Ja, das Neinsagen ist sehr schwierig. Häufig hat man ja durch die Prüfung bereits eine emotionale Beziehung zu den Personen aufgebaut und würde sehr gerne helfen. Aber viele Kriterien passen häufig einfach nicht.

Welche entscheiden denn?

Zunächst gibt es die rein betriebswirtschaftlichen Kennzahlen: Das Unternehmen muss profitabel sein, ein nachhaltiges Geschäftsmodell mit Fokus Schweiz besitzen und zwischen 10 und 50 Millionen Franken Umsatz erwirtschaften. Das ist jedoch nur der erste Schritt – die Grundvoraussetzung, um überhaupt vertieft einzusteigen.

«Das entscheidende Kriterium ist der ‹Pfister-Geist›.»

 

Wenn die Zahlen stimmen, was dann?

Das entscheidende Kriterium ist der «Pfister-Geist». Wir prüfen, ob das Unternehmen von der Grundhaltung her zu uns passt und ob dort dieselben Werte gelebt werden. Was für uns stimmen muss, ist die Unternehmensführung. Es braucht eine gewisse soziale Ethik, und die Idee, zum Wohle des Mitarbeitenden zu handeln, muss im Zentrum stehen. Bei diesen Themen müssen wir auf einer Wellenlänge sein. Zudem: Das Unternehmen muss in der Lage sein, selbstständig weiterzufunktionieren. Wir sind kein Konzern, der das Management übernimmt. Es ist so: Die Unternehmerin oder der Unternehmer kommt in unsere Familie und begleitet mit uns idealerweise den Übergang in die Nachfolgeregelung.

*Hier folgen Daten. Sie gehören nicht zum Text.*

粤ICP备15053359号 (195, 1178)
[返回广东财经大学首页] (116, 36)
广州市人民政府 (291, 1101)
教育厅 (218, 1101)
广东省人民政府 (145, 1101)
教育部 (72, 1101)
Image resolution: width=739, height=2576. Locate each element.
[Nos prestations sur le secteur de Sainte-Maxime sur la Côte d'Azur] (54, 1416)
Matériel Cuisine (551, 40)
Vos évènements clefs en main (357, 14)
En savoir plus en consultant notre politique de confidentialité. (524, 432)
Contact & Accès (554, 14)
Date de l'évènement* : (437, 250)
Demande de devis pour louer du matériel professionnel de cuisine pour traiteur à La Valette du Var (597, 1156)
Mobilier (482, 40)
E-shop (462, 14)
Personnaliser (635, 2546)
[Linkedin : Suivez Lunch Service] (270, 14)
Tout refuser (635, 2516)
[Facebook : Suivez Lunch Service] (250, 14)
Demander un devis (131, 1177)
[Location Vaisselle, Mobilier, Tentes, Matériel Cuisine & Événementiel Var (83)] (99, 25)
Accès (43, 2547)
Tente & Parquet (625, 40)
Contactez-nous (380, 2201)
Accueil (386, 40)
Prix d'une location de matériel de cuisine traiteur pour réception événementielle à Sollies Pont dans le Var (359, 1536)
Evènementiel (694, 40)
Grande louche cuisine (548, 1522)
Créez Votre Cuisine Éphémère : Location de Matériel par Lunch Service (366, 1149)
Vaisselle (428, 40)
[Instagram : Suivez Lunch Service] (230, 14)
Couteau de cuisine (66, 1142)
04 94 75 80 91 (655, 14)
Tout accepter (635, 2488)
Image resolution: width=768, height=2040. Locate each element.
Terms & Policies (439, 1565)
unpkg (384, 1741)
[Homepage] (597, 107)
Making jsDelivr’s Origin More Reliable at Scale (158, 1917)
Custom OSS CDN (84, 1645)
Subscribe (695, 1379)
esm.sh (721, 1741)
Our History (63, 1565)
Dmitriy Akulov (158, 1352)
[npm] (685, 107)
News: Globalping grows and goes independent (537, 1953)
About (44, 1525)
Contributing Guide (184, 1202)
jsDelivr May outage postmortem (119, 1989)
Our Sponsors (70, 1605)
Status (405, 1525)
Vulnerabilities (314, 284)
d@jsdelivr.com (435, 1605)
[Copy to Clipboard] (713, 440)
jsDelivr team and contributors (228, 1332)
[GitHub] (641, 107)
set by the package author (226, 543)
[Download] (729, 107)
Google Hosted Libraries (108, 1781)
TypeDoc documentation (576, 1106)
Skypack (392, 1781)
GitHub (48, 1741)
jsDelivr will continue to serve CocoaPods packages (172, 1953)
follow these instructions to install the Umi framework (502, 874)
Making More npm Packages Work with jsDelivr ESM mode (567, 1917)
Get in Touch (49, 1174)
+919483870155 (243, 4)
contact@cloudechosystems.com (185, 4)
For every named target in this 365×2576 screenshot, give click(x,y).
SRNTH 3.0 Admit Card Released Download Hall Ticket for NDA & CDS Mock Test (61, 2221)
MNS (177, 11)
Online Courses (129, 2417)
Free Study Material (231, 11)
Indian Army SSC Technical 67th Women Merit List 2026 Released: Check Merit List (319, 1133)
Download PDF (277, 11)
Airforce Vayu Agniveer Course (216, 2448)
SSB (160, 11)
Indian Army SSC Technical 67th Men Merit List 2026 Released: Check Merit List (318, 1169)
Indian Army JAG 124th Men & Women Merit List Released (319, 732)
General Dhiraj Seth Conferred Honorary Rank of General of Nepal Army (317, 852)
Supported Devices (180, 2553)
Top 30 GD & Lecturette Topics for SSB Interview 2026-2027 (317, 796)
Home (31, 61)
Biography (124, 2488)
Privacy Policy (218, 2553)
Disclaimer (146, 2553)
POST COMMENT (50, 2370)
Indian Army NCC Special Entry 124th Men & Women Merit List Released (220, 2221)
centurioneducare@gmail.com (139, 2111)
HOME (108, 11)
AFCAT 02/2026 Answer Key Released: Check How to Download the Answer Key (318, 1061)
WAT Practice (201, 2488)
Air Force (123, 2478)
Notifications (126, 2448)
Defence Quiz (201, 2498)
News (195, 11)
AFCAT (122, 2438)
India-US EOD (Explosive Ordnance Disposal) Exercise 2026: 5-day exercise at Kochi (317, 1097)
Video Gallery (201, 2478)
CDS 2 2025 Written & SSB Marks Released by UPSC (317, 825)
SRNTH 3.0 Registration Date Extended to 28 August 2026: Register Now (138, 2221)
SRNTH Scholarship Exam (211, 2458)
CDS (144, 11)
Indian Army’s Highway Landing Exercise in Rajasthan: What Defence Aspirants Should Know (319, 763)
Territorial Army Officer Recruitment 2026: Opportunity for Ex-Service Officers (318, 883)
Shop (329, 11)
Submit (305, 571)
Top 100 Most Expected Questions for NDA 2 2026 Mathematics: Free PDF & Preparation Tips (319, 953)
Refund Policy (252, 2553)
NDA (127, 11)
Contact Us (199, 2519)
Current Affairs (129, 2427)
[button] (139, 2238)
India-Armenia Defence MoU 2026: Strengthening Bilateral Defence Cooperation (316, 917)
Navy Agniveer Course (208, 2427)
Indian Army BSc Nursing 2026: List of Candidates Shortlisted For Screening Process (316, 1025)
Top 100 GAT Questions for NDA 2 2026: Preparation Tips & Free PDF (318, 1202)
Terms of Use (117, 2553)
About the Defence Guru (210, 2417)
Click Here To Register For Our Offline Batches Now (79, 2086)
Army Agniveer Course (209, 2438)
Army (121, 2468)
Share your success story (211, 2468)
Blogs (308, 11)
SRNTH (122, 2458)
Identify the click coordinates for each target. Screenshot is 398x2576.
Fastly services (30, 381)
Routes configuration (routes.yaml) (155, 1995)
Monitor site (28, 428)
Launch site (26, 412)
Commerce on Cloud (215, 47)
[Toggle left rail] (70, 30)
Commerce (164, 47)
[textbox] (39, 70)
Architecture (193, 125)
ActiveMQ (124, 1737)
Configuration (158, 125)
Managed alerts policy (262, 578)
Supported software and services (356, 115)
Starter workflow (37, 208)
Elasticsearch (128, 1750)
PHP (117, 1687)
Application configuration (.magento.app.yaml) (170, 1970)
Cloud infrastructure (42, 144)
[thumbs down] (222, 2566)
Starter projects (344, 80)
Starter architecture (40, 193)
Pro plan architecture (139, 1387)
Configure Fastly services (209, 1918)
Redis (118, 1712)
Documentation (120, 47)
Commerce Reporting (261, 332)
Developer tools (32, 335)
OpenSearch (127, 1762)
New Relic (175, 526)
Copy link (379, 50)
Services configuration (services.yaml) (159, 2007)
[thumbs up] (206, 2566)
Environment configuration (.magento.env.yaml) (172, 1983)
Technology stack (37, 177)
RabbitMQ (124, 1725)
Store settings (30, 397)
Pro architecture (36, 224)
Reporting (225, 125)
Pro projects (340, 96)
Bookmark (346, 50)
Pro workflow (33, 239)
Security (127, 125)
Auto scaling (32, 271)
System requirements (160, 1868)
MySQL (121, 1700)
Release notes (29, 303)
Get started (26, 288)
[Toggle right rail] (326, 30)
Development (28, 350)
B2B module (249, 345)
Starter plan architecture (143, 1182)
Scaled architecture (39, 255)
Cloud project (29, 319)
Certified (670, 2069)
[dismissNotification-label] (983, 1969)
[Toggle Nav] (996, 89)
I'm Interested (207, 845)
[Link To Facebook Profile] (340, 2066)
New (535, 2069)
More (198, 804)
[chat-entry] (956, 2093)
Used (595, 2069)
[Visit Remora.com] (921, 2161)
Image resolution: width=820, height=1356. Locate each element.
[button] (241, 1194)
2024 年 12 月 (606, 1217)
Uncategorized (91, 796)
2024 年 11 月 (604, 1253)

Wie läuft diese Prüfung konkret ab?

Am besten funktioniert das nach meiner Erfahrung beim Wandern. Dabei hat man Zeit, um sich intensiv auszutauschen und sich besser kennenzulernen.

Eine Wander-Due-Diligence?

Ja, und das scheint sich herumgesprochen zu haben. Ich bekomme schon Mails von interessierten Unternehmerinnen und Unternehmern, in denen der erste Satz lautet: «Ich möchte mit Ihnen wandern gehen.» Im Ernst: Der ganze Prozess ist wie ein Verlieben. Die Personen, die zu uns kommen, wollen ja auch nicht sofort aufhören zu arbeiten. In diesem Fall wären sie bei uns auch nicht an der richtigen Adresse und müssten besser eine Verkaufsauktion machen. Sie möchten noch eine gewisse Zeit aktiv bleiben – mit der Gewissheit, dass ihr Lebenswerk erhalten bleibt und in guten Händen ist.

Was heisst «aktiv bleiben»?

Wir wollen jene Unternehmerinnen und Unternehmer ansprechen, die für ihr Lebenswerk eine Lösung über Generationen suchen, und wünschen uns, dass die Unternehmerinnen und Unternehmer, die an uns verkaufen, dabeibleiben und ihre Persönlichkeit und ihr Wissen in das Pfister-Universum einbringen. Für eine gewisse Zeit natürlich. In der Regel bleiben sie dann auch noch Verwaltungsratspräsident ihres ehemaligen Unternehmens und übernehmen Sitze in anderen Verwaltungsräten. Und sie arbeiten mit bei der Bewertung von neuen Unternehmen oder in Projekten.

Der KMU-Investor

Name: Rudolf Obrecht

Funktion: Verwaltungsratspräsident F. G. Pfister Holding AG

Alter: 61

Familie: verheiratet, drei Kinder

Ausbildung: Textilfachmann, Marketing und Management

Die Stiftung Der Verkauf von Möbel Pfister im Jahr 2019 hat die Kassen gefüllt. Dieses Geld wird jetzt in Schweizer KMU investiert, die eine Nachfolge suchen. Die Dividenden dieser Firmen wiederum fliessen in Projekte der Initiative Schweiz sowie in den Prix Suisse.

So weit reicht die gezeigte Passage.